One of the films (above) is set in a lavish wedding ceremony. A group of children enter the venue led by an old man. They are awestruck by what they see, while some of the service staff and guests are surprised by their presence. The old man urges them to not make noise and come along. He leads them on stage where a young girl hands the delighted young couple a bouquet on behalf of the excited group, before they pose for pictures. The old man tells the couple as the children surround them: "At our orphanage, we have received a lot of donations, but this is the first time we have received an invitation."
All the films feature a Havells fan subtly embedded in the environment. Each film also ends with an invitation to viewers to join the conversation at #windsofchange, from Havells Fans.
This film features a daughter introducing her father to her boyfriend at a restaurant, to seek his approval for their union. The older man approves of the boy's job and educational qualification. He asks the girl to remind him of the boy's name, revealing to the audience that he belongs to a certain faith. He says the boy needs to convert before the relationship can be taken forward. When the daughter begins to protest, he reasons that he must convert to being a non-smoker, even as the young man picks up some evidence of his smoking from the table.
A film screening for certification by a board is the subject of this film. While everyone agrees that the film is for family audiences, one of the members, Tripathy, disagrees. When asked why he is suggesting an adult certificate for the movie, he reasons that the hero appears topless seven times, and what applies to heroines must apply to the heroes. This draws a smile from the only lady on the certification board, even as a Havells Fan does its job in the background.

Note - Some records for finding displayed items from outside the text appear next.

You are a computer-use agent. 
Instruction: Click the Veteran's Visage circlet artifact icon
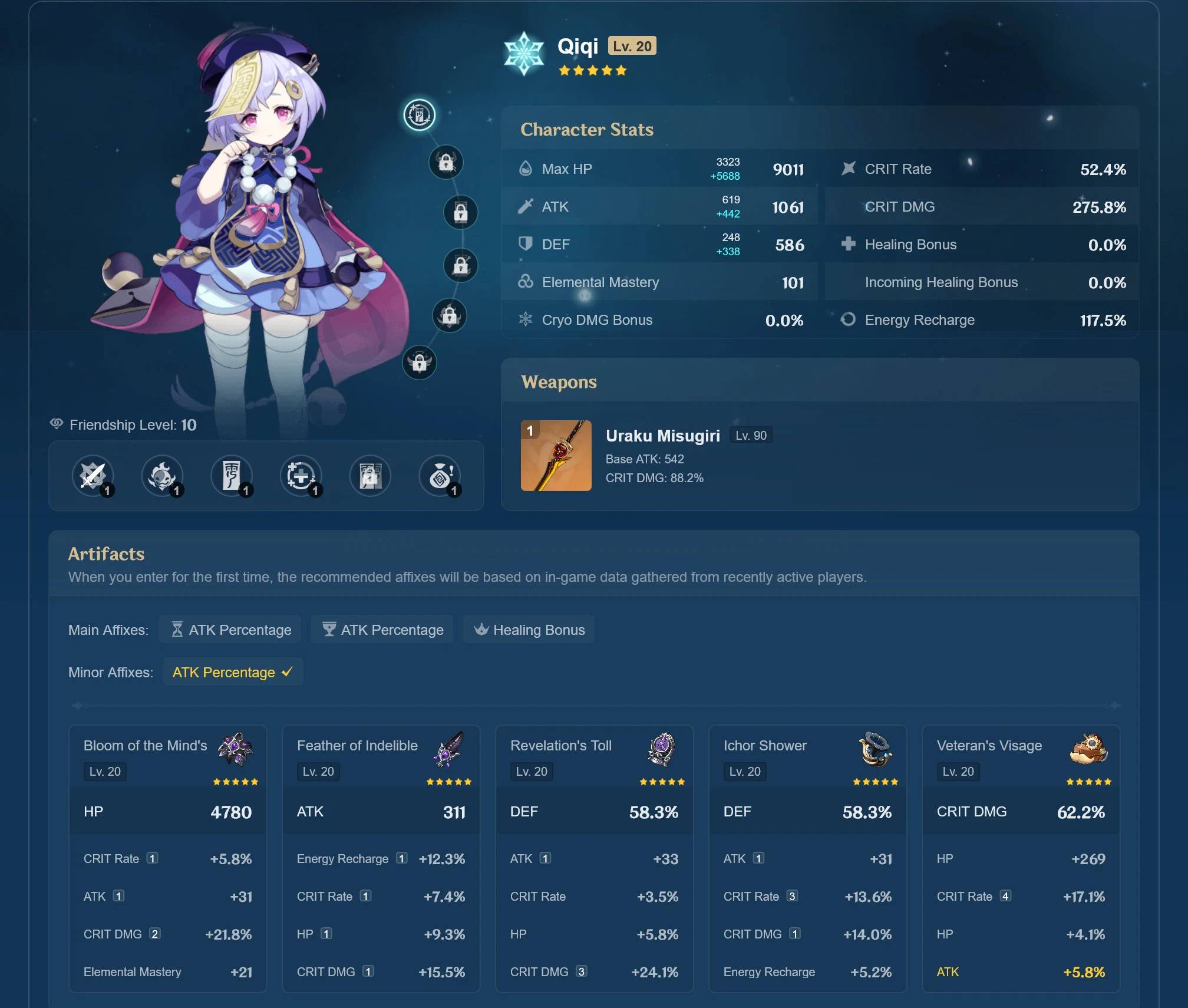pyautogui.click(x=1088, y=749)
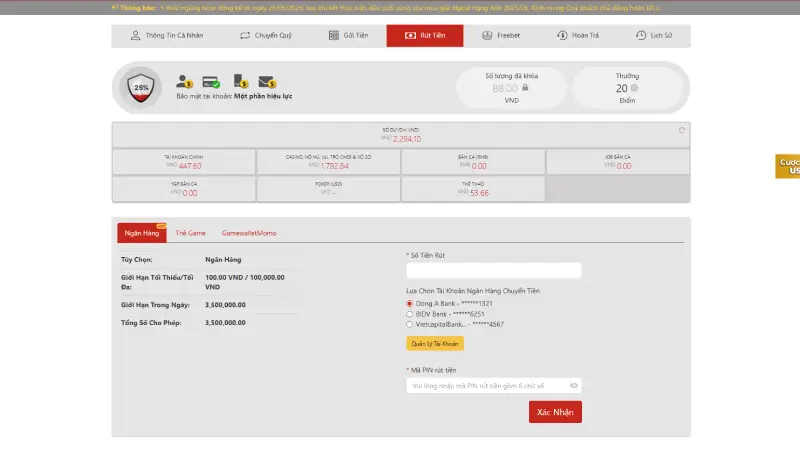Show the PIN using the eye icon
The height and width of the screenshot is (450, 800).
pyautogui.click(x=574, y=385)
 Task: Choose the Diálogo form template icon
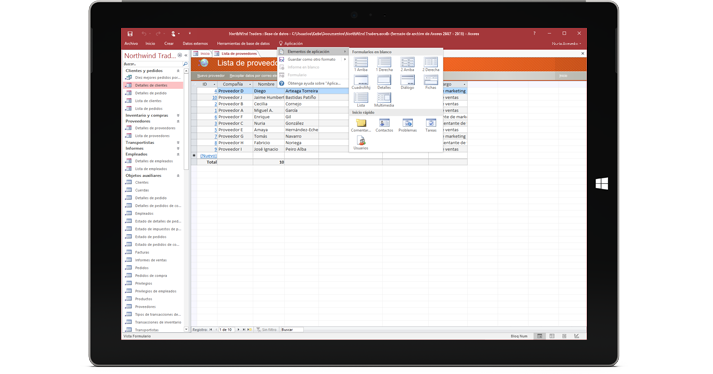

The campaign also features a Tamil spot. The scene is one of a family dinner at home. The young daughter plonks herself on the couch watching a cookery show on TV and refuses to come to the dinner table despite being called out to by her brother. Her mother casts and understanding glance at her. To the girls's surprise, her mother hands her a plate with food on the couch, and even joins her there for dinner. Her grandmother follows, before the girl's father and brother follow suit. The mother tells her uncomfortable daughter that they all celebrated together when she had her periods for the first time (a custom followed by many in Tamil Nadu), and that needn't change. She smiles, relieved, and starts eating.